Auto-transition of status. The skill only creates tickets. It doesn’t move them to „In Progress”, doesn’t close them, doesn’t clone them between projects. A fresh ticket sits in „To Do” until a person picks it up.

Screenshot-only tickets. A screenshot without steps isn’t a report. Reproduction steps are a required field - if I didn’t supply them, the skill asks. If they still aren’t provided, nothing reaches createIssue.

A single skill across all projects. The variant where the Jira project is picked heuristically from description phrases („checkout” → CHK, „auth” → AUTH) tends to be unreliable - one mistake in a dozen means a ticket filed in a project nobody watches. Keeping the project in the skill’s trigger and running per-project variants works better.

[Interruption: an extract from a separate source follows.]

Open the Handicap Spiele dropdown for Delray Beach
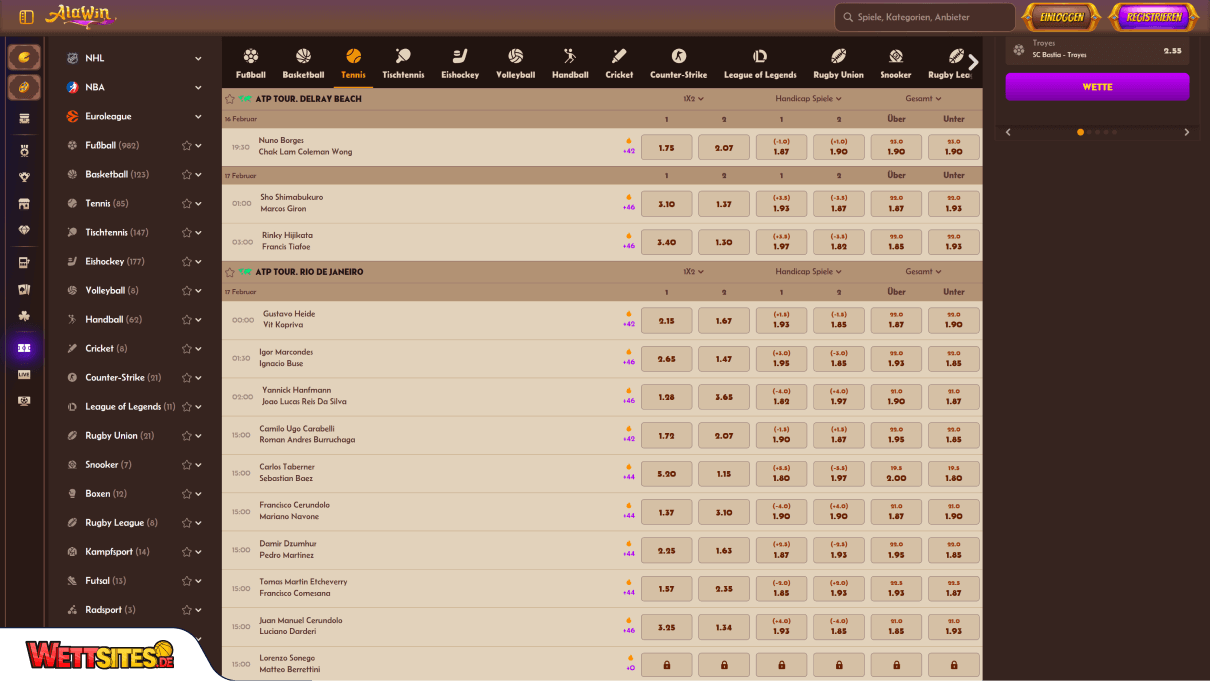 coord(808,99)
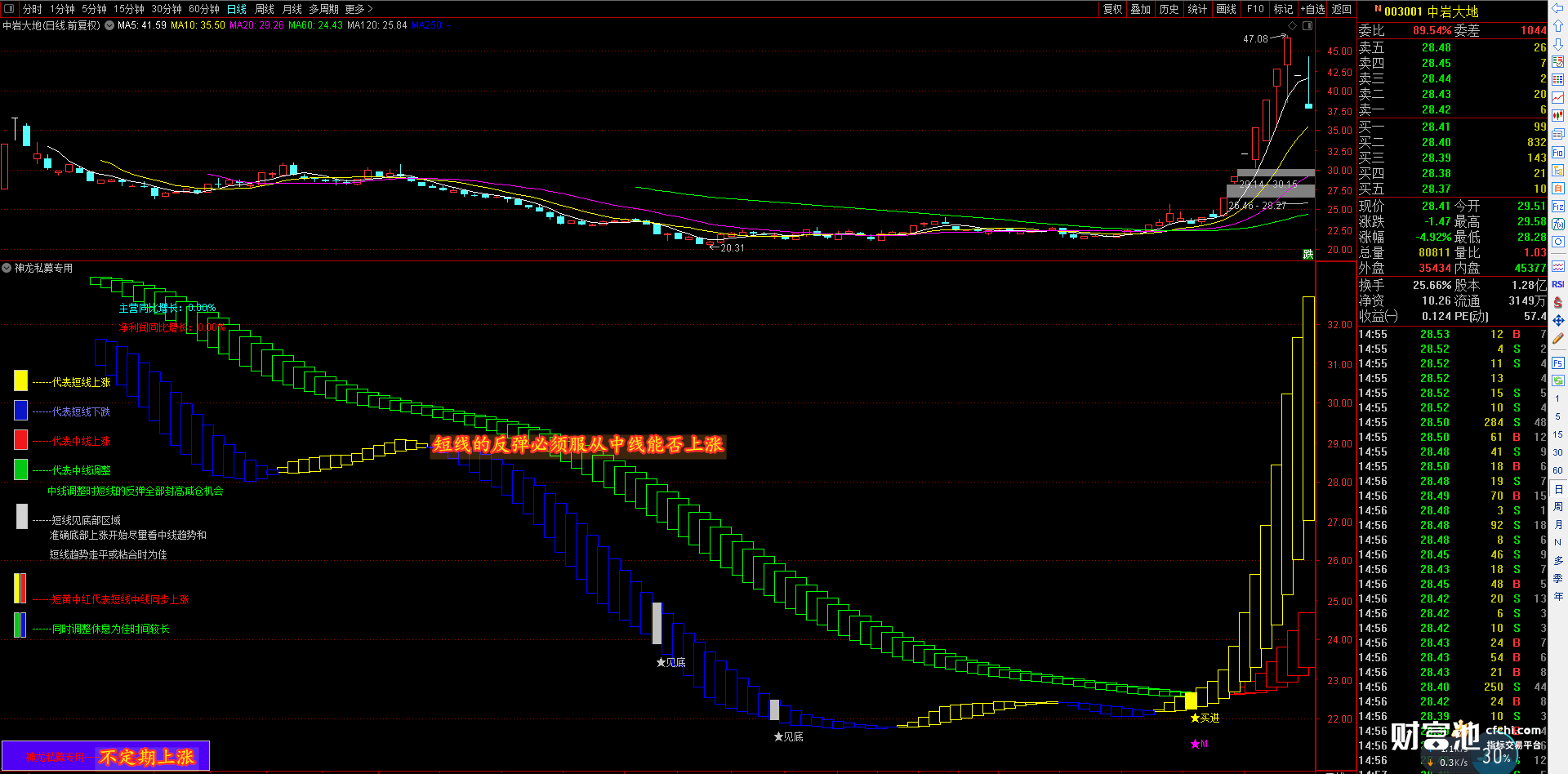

A quality gate before the ticket ships

Right before createIssue, the skill walks a short checklist. It’s not code - it’s a section of SKILL.md that instructs the model: „if any of the following isn’t satisfied, return to the user with a list of gaps and do not create the ticket”.

Summary must start with the component in square brackets. Steps must be numbered and no more than seven items long. Expected and actual must actually differ - it sounds trivial, but with a terse problem description those fields end up nearly identical surprisingly often. Environment must contain build, URL and browser. At least one attachment must be present, and for UI - screenshot and console log. Priority must be set. Labels must include the component and the layer.

In the first weeks after introducing this checklist, the skill sends drafts back regularly and asks for missing pieces. Over time those situations fade, because the information starts coming in up front, at the problem-description stage. The mechanism resembles a linter: checklists of this shape don’t change people, they change what people supply on input.

When extensions make sense

The first version of the skill covered four actions only: search, evidence, draft, create. I add further pieces only when the same manual step starts repeating dozens of times.

The first extension was a triage mode - a separate skill that on „triage BUG-1422” pulls the ticket, fetches CI logs from a ±2h window around the report time, looks at recent commits in the component named in the summary, and proposes candidates for the likely cause. This is no longer reporting, it’s diagnosis - but the shape of the work is the same: a fixed sequence of manual steps that now takes a few minutes instead of a few hours.

The second extension is a link to a pull request. With GitHub MCP connected, after creating the ticket the skill checks whether an open PR touches the component in question and offers to link it. It retires the standing stand-up question „which ticket does this PR address”.

What I didn’t add - component auto-tagging and severity inferred from description content. In both cases the error margin is too high, and a silent mistake in a priority field is hard to catch later.

Summing up

A skill for bug reporting isn’t about „letting AI file tickets for the tester”. It’s about taking the repetitive layer off their plate - dedupe, template, Jira Markup, attachments - and leaving them the part that requires human judgment: the call on whether this is a bug, how serious, and who to route it to. Atlassian MCP provides access to Jira. Playwright MCP provides evidence. The skill provides the procedure. The human provides the decision.

The biggest value I see in this approach shows up only after the first month of use. It isn’t the first automatically filed ticket. It’s the observation that Jira stops accumulating tickets without reproduction steps. Not because the team suddenly writes better. Because the skill doesn’t let those tickets through.

To see where this kind of skill fits into a broader Test Architect workflow, see 10 AI workflows that actually help. And if you don’t have a first MCP for your QA team yet - start with a search/fetch pair over evidence. That’s the cheapest, lowest-risk entry point.